De ce drame national qui bouleversa le Japon en juillet 1950, l'incendie criminel du Pavillon d'Or de Kyôto, Yukio Mishima tire un roman d'une rare volupté et d'une grande profondeur métaphysique. S'appuyant sur les comptes rendus de presse et de procès de l'époque, l'auteur élabore sa propre interprétation des événements qui conduisirent à cette tragédie culturelle, prêtant sa plume au narrateur de ce récit, l'alter ego romancé du jeune bonze novice qui avoua avoir commis ce crime par « haine de la beauté ».

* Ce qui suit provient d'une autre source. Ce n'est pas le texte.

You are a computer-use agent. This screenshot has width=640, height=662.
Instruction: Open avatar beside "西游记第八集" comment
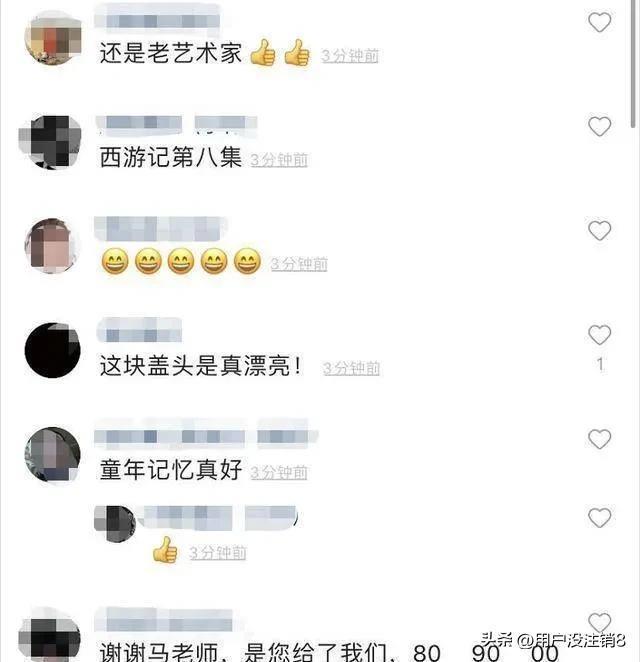point(51,142)
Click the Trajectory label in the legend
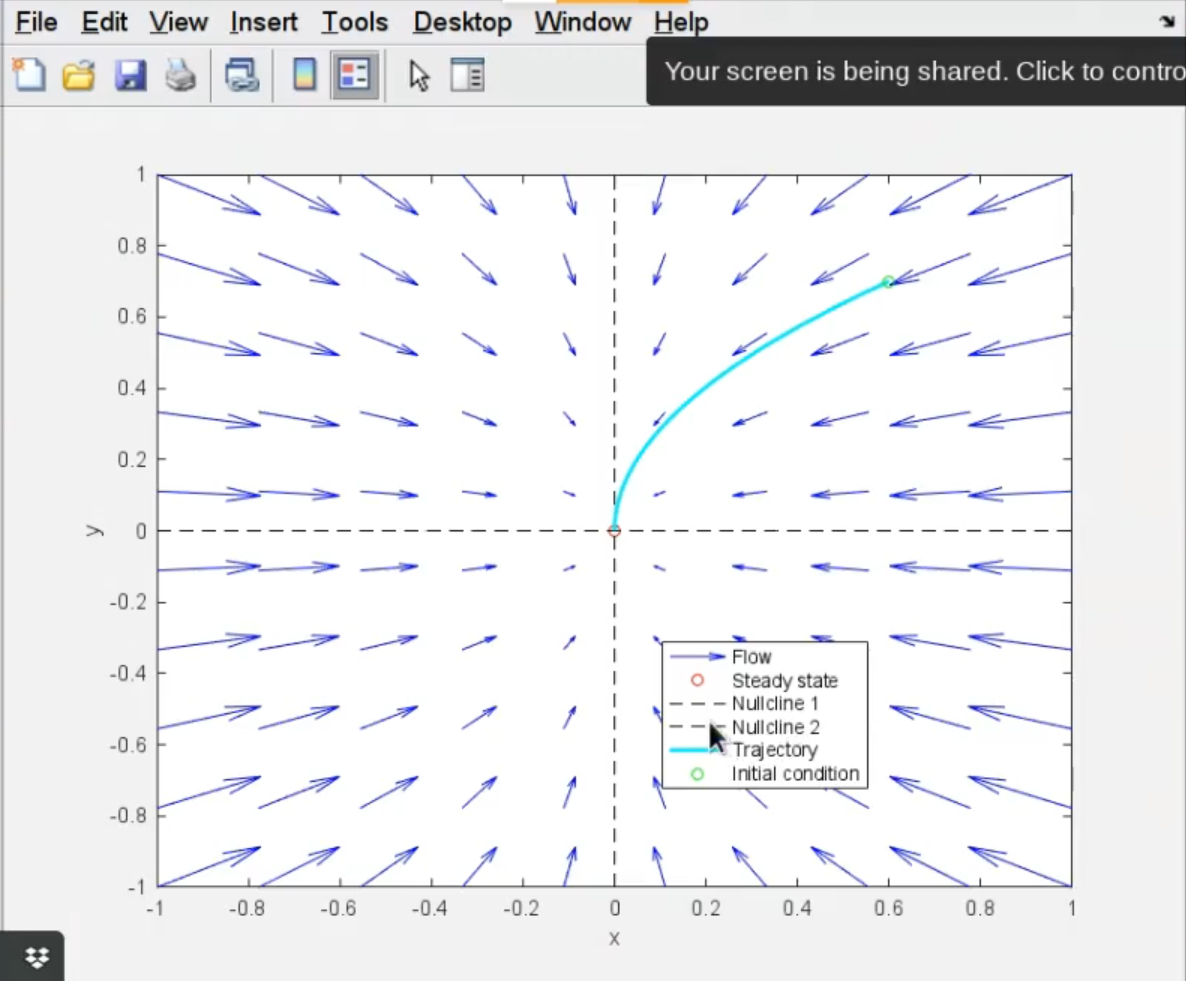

Ceci est l'histoire d'une inadéquation, douloureuse confrontation entre un garçon bègue de faible complexion et le monde dans lequel il existe. Sa malédiction, outre sa distinction physique, est de n'être jamais compris des autres. Depuis son enfance, son père qui est bonze n'a eu de cesse de le convaincre que le Pavillon d'Or représente le parangon de la beauté. À la mort de celui-ci, le garçon passe sous la protection du Prieur du temple Rokuonji auquel appartient le Pavillon d'Or. Ce sont les années de noviciat et d'études du jeune aspirant bonze qui sont décrites ici, ses amitiés avec deux garçons singuliers chacun à leur façon, sa relation avec le Prieur ou des personnages plus secondaires mais non moins porteurs d'influence. Surtout, il y a le Pavillon d'Or, que le jeune narrateur considère comme le « symbole de l'évanescence du monde phénoménal ». le Pavillon d'Or va devenir tel un moyeu mystique autour duquel tourne l'univers du garçon, sa compréhension du monde, tantôt idéal allégorique tantôt obstacle à sa propre vie.

Mishima explore par la psyché de ce jeune novice des concepts tels que l'altérité et l'esthétique, l'impermanence des choses, la confrontation entre la beauté et la connaissance. D'une plume délicate et imagée, il peint des scènes à la poésie lancinante : le sein blanc d'une femme sorti du kimono et versant un nuage de lait dans le thé de son homme partant pour la guerre, le désir d'une abeille pour le nectar d'un chrysanthème tout entier dévoué à ce désir, la vue nocturne sur la nature depuis le Pavillon d'Or tandis qu'enfle la rumeur d'un typhon… Un roman admirable.